Task description |
Continue the forum thread on rope for natural crotch rigging from the point where it ends.

Text provided |

[BEGIN]

# Natural Crotch Rope...What Do You Prefer



## YUKON 659 (May 19, 2003)

I was wondering what type of rope most of you use for rigging from a natural crotch?

Thanks Jeff


----------



## Tim Gardner (May 19, 2003)

I prefer 1/2 double braid for light work but I am using 16 strand because it is cheaper. I do however like the way 16 strand will soak up some of the shock better.


----------



## Kneejerk Bombas (May 19, 2003)

Mostly, I like to borrow Tim G's ropes for natural crotch rigging, that or Brian's ropes.
I wouldn't even think of using my own!


----------



## Tom Dunlap (May 19, 2003)

Natural crotch rigging? It seems like I remember hearing about that sometime in the distant past 

Why? Do you have an outhouse or indoor plumbing? I still can't understand how anyone can afford to use the internet but can't understand the value of buying a false crotch for rigging. Light rigging is the best use for the ring on ring FCs. They're pretty clumsy for climbing.

Tom


----------



## Tim Gardner (May 19, 2003)

Tom and Mike, I find it hard to believe any person that would say they NEVER use a natural crotch for rigging. I do not and will not believe either of you use a block, pulley or ring on ring FS for every single lower on every job. Type until your fingers are numb but I will not believe you. The guy asked what climbers preferred and in my reply I said nothing about using only natural crotches to lower from.


----------



## Joe (May 19, 2003)

16 strand, 12 strand, and 3 strand.

Joe


----------



## Kneejerk Bombas (May 19, 2003)

Tim, you 're going to tell me every time you want toast you put bread in the toaster? You never rub two sticks together until there is enough heat to start dry leaves on fire, then throw on some small sticks, then hold the bread just the right distance from the fire, to make the toast?
Type 'til you drop, I know you rub sticks.

Joe does too.


----------



## Tim Gardner (May 19, 2003)

Dang Mike I thought this thread was about rope not food. Or was that a ploy to distract the readers from the subject?


----------



## Kneejerk Bombas (May 19, 2003)

OK Tim, about twice a year I natural crotch rig, very light stuff, and usually the tail of my climbing rope. Almost every time I regret it.


----------



## Joe (May 19, 2003)

Mike's flaming the boards. 

Arbormaster has taken over.

(shaking finger at Mike) "Now Mike, you should know better than to throw away some perfectly good sticks. One must always remember to use what resources are available. What about when the toaster is broken or the electric is out?"

Joe


----------



## Tim Gardner (May 20, 2003)

[END]

Extracted data |
[BEGIN]

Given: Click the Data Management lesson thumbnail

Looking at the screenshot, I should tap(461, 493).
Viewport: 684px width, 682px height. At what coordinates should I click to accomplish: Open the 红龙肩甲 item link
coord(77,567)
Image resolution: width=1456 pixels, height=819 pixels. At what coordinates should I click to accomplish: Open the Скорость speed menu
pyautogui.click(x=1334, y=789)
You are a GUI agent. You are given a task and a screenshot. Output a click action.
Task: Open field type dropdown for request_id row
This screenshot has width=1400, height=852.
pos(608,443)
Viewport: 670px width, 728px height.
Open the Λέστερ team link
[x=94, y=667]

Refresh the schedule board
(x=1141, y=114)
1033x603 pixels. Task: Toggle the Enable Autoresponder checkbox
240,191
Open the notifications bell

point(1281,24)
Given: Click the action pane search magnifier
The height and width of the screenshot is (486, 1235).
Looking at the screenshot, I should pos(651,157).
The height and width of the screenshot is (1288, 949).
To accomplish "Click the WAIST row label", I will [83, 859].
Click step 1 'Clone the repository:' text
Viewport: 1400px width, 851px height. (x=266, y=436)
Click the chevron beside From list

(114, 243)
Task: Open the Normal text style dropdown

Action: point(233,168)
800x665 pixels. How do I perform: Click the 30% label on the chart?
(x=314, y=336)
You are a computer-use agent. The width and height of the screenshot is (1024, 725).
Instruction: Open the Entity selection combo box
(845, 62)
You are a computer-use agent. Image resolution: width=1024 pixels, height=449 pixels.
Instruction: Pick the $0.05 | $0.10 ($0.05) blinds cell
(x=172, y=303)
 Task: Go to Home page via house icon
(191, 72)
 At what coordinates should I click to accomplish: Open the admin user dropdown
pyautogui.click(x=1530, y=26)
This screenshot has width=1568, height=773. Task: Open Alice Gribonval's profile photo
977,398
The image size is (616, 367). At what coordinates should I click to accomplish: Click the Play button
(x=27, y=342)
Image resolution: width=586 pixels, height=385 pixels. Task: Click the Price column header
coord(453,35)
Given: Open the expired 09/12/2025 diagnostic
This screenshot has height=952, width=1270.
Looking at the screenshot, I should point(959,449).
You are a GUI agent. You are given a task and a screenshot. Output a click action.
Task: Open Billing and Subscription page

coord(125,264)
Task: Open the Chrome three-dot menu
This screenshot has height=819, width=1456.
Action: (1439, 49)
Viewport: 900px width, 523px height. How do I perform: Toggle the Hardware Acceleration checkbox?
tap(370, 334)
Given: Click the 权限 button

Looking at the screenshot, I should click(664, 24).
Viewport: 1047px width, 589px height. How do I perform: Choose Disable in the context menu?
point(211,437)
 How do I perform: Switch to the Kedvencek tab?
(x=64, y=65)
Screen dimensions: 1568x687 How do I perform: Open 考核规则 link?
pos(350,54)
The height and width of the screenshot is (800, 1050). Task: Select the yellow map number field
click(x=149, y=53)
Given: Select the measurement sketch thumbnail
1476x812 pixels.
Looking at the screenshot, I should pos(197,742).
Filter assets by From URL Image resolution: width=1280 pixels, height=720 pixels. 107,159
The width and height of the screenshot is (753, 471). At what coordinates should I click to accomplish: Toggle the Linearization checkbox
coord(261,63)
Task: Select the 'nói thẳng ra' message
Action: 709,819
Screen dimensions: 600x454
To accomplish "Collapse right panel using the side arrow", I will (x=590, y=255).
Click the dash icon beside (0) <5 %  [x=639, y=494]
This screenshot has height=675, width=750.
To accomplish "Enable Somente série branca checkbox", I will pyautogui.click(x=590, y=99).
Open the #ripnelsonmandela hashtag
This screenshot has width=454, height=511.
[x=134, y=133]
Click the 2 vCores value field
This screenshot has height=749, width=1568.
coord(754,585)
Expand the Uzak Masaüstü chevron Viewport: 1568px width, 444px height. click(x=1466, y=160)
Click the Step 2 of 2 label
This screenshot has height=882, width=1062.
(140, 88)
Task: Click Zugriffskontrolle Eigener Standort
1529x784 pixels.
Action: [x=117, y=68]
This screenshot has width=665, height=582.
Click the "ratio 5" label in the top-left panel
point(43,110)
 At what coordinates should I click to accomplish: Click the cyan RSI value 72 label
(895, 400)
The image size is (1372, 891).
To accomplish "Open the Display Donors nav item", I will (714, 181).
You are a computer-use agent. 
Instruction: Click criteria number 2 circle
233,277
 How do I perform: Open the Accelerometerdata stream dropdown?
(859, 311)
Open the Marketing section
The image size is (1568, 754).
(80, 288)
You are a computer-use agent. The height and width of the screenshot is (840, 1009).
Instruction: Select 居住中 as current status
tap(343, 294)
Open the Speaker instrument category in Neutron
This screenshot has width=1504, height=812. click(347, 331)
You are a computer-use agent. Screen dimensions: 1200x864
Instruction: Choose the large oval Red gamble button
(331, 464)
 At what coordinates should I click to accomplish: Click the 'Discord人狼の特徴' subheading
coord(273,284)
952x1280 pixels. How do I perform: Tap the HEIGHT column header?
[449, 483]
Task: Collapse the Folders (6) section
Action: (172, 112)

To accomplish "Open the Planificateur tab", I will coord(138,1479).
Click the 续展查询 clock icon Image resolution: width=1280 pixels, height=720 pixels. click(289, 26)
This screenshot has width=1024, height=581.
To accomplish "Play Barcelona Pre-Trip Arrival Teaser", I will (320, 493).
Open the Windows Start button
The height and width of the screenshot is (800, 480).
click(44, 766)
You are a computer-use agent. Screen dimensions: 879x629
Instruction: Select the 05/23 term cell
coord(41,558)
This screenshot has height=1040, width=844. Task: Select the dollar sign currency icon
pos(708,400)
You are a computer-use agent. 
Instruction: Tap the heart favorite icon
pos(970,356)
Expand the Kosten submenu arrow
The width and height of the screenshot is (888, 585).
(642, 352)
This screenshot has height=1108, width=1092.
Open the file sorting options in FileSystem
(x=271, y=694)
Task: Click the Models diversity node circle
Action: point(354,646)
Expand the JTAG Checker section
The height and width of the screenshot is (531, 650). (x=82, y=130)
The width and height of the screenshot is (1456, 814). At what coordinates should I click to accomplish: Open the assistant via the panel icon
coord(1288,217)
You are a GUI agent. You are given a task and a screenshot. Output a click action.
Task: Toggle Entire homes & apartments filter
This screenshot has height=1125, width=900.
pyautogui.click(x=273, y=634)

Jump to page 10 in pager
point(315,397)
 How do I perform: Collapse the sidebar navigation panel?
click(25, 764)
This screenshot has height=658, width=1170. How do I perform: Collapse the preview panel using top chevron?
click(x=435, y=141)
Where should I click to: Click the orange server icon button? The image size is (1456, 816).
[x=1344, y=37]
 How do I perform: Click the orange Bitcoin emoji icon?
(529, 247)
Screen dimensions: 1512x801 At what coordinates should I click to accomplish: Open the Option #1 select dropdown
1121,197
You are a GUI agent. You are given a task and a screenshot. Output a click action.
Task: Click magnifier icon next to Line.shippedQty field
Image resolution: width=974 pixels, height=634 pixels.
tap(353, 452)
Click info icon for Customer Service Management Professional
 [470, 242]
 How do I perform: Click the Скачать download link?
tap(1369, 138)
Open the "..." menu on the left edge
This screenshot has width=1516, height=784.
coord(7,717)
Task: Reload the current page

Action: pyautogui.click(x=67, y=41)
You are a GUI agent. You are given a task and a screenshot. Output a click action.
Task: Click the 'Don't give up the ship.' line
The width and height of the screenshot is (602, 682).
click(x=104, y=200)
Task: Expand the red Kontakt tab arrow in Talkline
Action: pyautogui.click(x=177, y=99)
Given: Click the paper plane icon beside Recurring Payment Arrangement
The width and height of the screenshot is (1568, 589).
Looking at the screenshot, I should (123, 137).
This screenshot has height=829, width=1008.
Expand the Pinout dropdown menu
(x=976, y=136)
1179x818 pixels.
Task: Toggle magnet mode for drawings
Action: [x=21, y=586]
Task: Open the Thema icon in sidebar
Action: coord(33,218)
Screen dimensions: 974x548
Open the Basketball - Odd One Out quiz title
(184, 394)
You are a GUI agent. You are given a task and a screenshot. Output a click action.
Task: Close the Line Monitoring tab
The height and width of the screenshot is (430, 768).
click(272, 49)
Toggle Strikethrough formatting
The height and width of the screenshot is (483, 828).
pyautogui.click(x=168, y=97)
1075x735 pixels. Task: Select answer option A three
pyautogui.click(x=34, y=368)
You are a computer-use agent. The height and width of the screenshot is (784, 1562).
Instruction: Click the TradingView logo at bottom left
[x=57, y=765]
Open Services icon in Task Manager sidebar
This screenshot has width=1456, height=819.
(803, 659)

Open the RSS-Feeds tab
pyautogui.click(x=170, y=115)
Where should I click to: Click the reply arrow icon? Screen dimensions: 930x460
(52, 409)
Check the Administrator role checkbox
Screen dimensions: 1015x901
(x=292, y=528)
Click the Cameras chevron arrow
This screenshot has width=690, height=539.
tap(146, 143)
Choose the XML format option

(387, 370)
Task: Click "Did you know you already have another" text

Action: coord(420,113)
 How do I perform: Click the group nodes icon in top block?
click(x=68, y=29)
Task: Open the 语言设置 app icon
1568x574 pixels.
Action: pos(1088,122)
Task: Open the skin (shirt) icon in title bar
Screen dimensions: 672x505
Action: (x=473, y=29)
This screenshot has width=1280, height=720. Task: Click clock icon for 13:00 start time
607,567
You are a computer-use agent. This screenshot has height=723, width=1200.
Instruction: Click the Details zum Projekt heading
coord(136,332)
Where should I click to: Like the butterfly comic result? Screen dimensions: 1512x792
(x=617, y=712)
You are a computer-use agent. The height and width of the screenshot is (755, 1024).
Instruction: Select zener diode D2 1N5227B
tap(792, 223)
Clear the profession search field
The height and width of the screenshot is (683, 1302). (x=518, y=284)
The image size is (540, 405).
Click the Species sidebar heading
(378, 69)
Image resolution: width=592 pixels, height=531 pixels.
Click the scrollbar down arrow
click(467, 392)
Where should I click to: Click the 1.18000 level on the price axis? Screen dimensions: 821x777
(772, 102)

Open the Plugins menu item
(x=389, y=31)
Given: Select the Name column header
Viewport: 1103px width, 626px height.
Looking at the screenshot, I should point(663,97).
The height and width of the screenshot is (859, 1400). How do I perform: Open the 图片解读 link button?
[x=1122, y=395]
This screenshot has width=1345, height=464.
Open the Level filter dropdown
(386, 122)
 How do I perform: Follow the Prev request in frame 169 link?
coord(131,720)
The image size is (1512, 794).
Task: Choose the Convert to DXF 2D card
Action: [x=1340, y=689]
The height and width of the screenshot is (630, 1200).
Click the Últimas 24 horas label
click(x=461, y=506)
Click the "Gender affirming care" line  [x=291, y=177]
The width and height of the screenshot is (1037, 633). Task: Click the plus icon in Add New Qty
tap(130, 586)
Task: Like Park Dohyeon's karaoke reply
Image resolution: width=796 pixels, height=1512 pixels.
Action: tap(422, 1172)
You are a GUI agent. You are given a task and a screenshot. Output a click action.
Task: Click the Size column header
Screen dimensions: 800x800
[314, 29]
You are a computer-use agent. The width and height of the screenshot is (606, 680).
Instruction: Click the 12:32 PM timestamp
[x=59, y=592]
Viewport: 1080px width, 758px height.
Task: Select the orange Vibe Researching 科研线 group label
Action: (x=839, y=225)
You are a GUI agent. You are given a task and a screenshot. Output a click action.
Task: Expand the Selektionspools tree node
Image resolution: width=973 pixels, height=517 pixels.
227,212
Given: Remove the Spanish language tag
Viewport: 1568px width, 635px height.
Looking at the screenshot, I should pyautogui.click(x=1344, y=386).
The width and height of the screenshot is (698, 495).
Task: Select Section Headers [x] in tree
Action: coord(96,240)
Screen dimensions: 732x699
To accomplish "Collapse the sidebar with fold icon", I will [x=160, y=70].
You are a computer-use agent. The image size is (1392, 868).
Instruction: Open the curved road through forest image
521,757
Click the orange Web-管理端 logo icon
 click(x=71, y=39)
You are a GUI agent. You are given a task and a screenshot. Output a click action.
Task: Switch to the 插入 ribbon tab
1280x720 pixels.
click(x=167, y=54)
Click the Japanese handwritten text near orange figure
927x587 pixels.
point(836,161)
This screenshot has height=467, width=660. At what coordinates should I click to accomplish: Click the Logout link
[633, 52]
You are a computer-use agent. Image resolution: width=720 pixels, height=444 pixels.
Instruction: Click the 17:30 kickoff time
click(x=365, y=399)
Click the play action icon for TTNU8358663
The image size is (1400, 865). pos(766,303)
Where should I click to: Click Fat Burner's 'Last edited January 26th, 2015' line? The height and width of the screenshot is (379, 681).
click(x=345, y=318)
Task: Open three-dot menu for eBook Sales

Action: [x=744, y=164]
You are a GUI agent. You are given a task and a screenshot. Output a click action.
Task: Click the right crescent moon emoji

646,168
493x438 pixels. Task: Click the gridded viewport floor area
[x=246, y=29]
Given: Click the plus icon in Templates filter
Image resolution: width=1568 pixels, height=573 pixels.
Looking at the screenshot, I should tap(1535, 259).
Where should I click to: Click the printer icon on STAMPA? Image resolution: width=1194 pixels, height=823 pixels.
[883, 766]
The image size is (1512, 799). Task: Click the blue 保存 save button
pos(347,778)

[END]

Exercise result |
Mike, I am not trying to undermine you or Tom’s credibility in any way. The two of you have worked hard and earned respect. I have not said natural crotch rigging is ok. It is not. However it is not as bad as you make it out to be. I have personally used 16 strands for two years running them through natural crotches and then only retired them because of age. A new rope can be destroyed in only one lower or it can be used thousands of times depending on how the climber uses it. Most of the time a pulley/friction break works better for control, rope wear, etc. but then there are times when a natural crotch will work. If I sat down and figured it out the ropes I use for natural crotch rigging wind up costing me less than a penny per foot if I add in the number of jobs completed with them. Come on guys, how much do you expect for your $110.00 worth of rope? Ten, 20 or more years? And since you guys want to compare other things to rope I bet you do not wet asphalt or concrete driveways when you are maneuvering your trucks and chippers do you? A truck tire can cost over $150.00 and you guys are not lubricating the driveways with water so as not to wear them down when turning the steering wheel? What about loading a truck with a skid steer? I bet you do not wet the driveways or street then either. That tandem flatbed trailer wears tires out pretty fast too huh? You probably don’t even think about spraying down the street before turning it around with a heavy load on it. But you guys will jump at the chance to reply about how stupid or backwards someone is for using a natural crotch to rig from. 

And now if you will forgive my ranting and excuse me I have to rub these two sticks together to light a torch so as to see my way to the outhouse.


----------



## YUKON 659 (May 20, 2003)

I understand that using a natural crotch can pre maturely wear out ropes!!!! That is the reason I asked what rope you guys prefer. No, I will not be using natural crotches for any heavy rigging (unless I absolutley have to)...mostly light rigging. If you have noticed in another thread I started, I will be getting a false crotch set up. All I did was ask a simple question and all I was looking for was a simple answer. Tim and Joe thanks for the information. Mike and Tom, maybe everyone on this site isn't quite as knowledgeable as you two, this is the reason we ask the questions we do. Now let me ask you again..... when you DO use a natural crotch, what rope DO you prefer?

Thanks Jeff


----------



## tjk (May 20, 2003)

When light rigging in a natural crotch usually while prunning I perfer 12 or 3 strand for cost and durability. Double braid is expensive and designed for false crotch rigging.


----------



## Tom Dunlap (May 20, 2003)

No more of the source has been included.